N'este regulamento declara-se que elle tem por fim «assegurar aos negros libertados bom tratamento permanente, e uma plena e completa alforria na conformidade das humanas intenções das altas partes contratantes ». Entretanto os libertos de que trata o referido decreto ficam em circumstancias ainda mais favoraveis; e que, até certo ponto, podem comparar-se áquellas em que estão os chinas e os cules ou trabalhadores da India que, por contratos voluntarios, se ajustam para irem servir, durante alguns annos, nas colonias inglezas e francezas. Todos os estados da Europa que têem colonias, com excepção de dois, aboliram a escravidão que n'ellas existia, e Portugal é um dos exceptuados. E no continente americano ha apenas dois estados em que existem escravos.

A nação portugueza que, entre todas as da Europa que povoaram terras d'alem mar, foi a primeira que aboliu a escravidão em algumas d'essas terras, resultado obtido por effeito do alvará, para esse fim publicado em 16 de janeiro do 1773, não será seguramente a ultima que adopte uma medida que tem por objecto pôr termo a um estado de cousas que se acha em opposição com o espirito das instituições que ha mais de trinta annos são a base de todas as suas leis; e que igualmente está em contradição com o estado da civilisação da Europa, onde em menos de um seculo muitos milhões de individuos que viviam na condição de servos têem sido chamados ao gremio dos homens livres.

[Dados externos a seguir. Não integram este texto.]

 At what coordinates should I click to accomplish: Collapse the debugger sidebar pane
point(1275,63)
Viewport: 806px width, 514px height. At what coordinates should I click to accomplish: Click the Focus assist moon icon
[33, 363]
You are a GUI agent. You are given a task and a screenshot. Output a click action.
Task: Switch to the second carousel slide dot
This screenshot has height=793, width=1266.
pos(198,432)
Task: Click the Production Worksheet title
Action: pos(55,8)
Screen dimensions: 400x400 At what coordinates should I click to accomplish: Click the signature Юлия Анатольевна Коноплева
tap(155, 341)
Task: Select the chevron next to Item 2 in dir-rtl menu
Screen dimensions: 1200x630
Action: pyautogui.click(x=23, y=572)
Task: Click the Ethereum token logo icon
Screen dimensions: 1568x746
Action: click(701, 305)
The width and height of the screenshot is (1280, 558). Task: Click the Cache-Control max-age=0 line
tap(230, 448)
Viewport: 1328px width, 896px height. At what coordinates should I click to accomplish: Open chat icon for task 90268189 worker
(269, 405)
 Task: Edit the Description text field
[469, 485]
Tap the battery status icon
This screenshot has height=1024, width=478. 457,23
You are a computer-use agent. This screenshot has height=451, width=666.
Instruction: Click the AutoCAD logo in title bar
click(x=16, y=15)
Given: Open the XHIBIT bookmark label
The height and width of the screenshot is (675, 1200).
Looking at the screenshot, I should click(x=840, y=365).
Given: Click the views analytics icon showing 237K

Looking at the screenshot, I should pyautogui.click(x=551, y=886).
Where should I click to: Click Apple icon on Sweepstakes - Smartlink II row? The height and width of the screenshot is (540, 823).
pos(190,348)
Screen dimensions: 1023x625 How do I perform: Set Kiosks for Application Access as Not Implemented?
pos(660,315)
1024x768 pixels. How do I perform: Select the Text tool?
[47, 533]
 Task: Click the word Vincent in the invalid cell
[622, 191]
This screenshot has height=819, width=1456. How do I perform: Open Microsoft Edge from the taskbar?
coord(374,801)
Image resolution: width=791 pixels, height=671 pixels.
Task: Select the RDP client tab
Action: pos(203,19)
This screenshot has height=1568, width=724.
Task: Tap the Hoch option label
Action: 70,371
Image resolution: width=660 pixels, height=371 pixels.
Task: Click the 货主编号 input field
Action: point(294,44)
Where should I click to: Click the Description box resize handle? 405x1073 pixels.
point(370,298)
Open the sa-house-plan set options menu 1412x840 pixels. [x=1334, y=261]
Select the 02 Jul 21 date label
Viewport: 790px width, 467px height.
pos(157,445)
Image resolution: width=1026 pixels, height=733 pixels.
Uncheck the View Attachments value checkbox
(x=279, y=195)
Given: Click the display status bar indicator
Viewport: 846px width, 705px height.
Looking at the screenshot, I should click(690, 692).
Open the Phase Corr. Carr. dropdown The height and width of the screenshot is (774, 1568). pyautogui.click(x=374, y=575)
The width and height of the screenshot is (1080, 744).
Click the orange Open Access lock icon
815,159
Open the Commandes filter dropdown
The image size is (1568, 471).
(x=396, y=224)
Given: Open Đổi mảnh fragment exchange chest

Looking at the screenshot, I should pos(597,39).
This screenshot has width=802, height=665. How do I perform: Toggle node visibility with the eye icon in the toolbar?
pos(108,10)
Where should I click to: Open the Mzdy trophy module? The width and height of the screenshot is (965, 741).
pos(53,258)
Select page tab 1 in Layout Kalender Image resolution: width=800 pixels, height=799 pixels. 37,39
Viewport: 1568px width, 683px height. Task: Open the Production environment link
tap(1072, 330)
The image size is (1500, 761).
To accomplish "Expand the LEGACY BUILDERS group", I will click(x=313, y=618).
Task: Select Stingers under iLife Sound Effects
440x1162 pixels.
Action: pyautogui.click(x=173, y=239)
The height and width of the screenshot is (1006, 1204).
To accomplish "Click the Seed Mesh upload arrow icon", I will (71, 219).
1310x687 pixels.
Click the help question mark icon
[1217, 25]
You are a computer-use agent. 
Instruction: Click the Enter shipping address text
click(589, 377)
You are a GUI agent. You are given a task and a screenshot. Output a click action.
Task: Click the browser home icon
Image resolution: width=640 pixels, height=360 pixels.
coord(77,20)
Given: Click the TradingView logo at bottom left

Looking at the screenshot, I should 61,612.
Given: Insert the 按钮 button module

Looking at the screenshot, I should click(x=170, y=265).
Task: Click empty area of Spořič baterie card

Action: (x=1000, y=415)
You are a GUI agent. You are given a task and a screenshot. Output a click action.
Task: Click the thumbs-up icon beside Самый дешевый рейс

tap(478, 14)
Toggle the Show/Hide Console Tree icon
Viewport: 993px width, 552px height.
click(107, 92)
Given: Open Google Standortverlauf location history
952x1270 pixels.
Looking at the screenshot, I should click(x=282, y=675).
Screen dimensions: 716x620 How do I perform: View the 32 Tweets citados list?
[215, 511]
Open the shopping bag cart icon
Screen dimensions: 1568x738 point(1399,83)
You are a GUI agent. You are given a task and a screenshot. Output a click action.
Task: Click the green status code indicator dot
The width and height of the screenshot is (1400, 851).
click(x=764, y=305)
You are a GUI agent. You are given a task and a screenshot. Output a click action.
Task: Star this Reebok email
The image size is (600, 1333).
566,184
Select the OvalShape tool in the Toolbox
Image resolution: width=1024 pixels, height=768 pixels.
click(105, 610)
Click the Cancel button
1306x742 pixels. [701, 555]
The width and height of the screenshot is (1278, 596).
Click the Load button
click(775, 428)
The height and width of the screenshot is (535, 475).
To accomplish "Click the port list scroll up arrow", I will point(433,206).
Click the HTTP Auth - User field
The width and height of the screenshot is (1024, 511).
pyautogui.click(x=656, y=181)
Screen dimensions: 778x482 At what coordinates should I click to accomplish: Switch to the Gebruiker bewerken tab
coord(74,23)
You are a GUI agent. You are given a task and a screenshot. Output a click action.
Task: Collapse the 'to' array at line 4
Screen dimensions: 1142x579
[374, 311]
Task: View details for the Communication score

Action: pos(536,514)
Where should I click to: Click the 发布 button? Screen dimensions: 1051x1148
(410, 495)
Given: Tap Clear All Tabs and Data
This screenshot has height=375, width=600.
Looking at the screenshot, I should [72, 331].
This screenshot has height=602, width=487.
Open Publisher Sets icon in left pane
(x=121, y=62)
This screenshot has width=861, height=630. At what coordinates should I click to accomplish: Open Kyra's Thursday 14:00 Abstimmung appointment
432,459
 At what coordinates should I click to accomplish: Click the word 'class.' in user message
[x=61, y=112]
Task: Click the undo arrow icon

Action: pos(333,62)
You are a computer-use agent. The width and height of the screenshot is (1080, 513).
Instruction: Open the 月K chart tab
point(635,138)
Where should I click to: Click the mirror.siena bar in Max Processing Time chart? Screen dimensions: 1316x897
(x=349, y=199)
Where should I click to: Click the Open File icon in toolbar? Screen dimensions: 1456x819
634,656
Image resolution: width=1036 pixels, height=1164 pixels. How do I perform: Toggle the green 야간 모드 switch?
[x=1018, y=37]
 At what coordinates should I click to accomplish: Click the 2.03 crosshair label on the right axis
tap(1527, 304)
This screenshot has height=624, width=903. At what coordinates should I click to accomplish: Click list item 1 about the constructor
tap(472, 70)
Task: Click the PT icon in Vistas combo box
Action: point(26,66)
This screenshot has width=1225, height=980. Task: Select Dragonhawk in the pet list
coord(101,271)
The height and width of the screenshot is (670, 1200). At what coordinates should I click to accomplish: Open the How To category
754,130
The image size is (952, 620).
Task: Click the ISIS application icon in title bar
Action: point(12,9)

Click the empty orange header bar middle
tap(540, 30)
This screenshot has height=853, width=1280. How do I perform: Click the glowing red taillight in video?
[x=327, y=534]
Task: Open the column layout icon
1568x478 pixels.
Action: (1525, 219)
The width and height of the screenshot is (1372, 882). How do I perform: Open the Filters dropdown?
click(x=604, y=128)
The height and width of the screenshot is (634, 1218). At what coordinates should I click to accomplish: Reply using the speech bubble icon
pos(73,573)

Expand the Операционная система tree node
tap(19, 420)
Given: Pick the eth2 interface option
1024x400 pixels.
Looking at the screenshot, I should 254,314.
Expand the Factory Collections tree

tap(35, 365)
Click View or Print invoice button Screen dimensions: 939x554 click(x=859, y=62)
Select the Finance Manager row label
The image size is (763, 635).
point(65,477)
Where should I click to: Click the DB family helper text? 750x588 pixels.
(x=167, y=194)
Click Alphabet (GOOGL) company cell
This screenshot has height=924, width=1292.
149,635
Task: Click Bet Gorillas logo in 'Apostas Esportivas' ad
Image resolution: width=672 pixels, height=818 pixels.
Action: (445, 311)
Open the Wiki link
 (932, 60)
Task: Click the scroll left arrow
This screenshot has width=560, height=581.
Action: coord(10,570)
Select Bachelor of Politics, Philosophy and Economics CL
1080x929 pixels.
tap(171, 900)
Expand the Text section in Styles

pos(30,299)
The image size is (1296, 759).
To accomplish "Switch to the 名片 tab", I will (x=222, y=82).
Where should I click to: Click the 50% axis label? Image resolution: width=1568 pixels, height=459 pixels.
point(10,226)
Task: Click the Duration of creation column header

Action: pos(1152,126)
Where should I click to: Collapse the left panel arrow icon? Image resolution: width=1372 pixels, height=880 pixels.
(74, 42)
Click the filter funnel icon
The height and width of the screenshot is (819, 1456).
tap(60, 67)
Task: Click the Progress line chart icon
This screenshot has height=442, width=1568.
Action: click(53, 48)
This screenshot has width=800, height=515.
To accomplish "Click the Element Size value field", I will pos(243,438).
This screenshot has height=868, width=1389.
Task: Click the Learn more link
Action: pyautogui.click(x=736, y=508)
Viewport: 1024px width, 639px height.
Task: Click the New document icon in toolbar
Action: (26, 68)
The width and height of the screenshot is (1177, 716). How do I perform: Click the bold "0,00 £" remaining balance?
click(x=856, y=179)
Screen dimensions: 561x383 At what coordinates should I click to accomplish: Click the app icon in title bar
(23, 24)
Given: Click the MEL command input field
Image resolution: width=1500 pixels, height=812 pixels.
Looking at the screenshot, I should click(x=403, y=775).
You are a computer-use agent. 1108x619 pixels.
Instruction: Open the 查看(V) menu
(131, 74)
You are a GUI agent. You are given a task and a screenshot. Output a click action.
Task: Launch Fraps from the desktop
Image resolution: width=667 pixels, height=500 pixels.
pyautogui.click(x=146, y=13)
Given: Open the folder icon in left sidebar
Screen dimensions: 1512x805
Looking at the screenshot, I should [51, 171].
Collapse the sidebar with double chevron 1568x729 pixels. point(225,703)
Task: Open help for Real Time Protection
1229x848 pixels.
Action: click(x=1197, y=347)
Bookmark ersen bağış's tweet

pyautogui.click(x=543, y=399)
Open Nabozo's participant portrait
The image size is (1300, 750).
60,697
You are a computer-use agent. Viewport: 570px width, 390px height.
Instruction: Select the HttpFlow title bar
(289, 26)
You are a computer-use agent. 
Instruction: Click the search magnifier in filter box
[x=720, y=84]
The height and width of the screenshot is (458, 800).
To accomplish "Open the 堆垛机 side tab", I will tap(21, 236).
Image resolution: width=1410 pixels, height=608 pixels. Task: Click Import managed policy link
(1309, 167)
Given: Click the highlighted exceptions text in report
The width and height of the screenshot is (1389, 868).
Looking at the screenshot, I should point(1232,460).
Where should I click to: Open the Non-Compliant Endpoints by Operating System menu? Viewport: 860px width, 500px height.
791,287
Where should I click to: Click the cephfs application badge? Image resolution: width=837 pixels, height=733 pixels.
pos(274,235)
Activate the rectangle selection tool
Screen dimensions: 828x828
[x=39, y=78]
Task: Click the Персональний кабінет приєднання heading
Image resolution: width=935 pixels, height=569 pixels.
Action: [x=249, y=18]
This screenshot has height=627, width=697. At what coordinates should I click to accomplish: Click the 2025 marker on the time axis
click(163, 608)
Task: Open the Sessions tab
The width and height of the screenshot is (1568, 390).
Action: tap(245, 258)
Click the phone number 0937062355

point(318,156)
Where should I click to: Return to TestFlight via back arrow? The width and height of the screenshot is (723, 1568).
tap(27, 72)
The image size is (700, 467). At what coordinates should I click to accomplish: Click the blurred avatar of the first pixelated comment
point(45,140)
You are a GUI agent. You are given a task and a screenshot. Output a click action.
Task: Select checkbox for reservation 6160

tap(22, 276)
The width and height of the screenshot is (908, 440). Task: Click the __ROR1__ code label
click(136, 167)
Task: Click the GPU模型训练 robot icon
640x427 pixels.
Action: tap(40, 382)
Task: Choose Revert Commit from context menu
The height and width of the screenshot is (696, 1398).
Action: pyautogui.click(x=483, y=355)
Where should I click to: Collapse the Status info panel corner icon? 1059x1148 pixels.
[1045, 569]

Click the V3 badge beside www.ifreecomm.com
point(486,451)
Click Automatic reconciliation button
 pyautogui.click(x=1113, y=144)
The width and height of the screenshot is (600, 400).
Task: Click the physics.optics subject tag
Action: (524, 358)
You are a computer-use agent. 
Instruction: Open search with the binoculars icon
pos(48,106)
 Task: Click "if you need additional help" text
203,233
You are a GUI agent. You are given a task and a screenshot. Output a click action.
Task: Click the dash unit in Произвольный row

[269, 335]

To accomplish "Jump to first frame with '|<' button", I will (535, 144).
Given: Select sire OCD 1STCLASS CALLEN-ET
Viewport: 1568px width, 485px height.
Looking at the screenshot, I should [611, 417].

Os interesses economicos do nosso paiz tambem reclamam a abolição da escravatura, por isso que esta medida deve concorrer poderosamente para a repressão do trafico da escravatura, o qual pelos lucros que produz tem sido o mais formidável inimigo que desde seculos se tem opposto á prosperidade e á civilisação das provincias portuguezas do continente africano. Tão convencido estava d'esta verdade o governo da Rainha a Senhora D. Maria II, que por um acto espontaneo seu, para o qual não concorreu a minima sugestão estranha, preparou e publicou o decreto de 10 de dezembro de 1836, pelo qual foi prohibida a exportação de escravos pelos portos das colonias portuguezas, sem excepção alguma.

Tomando esta medida, o governo teve em vista, não só a abolição do trafico da escravatura, mas tambem a alteração completa do systema por que então o commercio se regulava nas possessões portuguezas do Africa; o qual, tendo sido estabelecido quando o Brazil era uma colonia, com o fim exclusivo de favorecer a sua agricultura e o seu commercio, havia reduzido aquellas possessões a simples mercados de escravos; o que constituia um obstaculo permanente a todas as tentativas que tivessem por objecto melhorar a condição, ou aproveitar os recursos, das terras africanas.

Fez-se em 1836 o que o governo de Portugal devia ter feito, quando pelo tratado de 29 de agosto de 1825 reconheceu a independencia do Brazil. Cumpria que após este acto fosse prohibida a saída de trabalhadores d'aquellas colonias e se promovesse o emprego d'estes na cultura do seu solo; e que ao mesmo tempo se modificassem as pautas das alfandegas com o fim de promover as relações commerciaes entre a metropole e as colonias.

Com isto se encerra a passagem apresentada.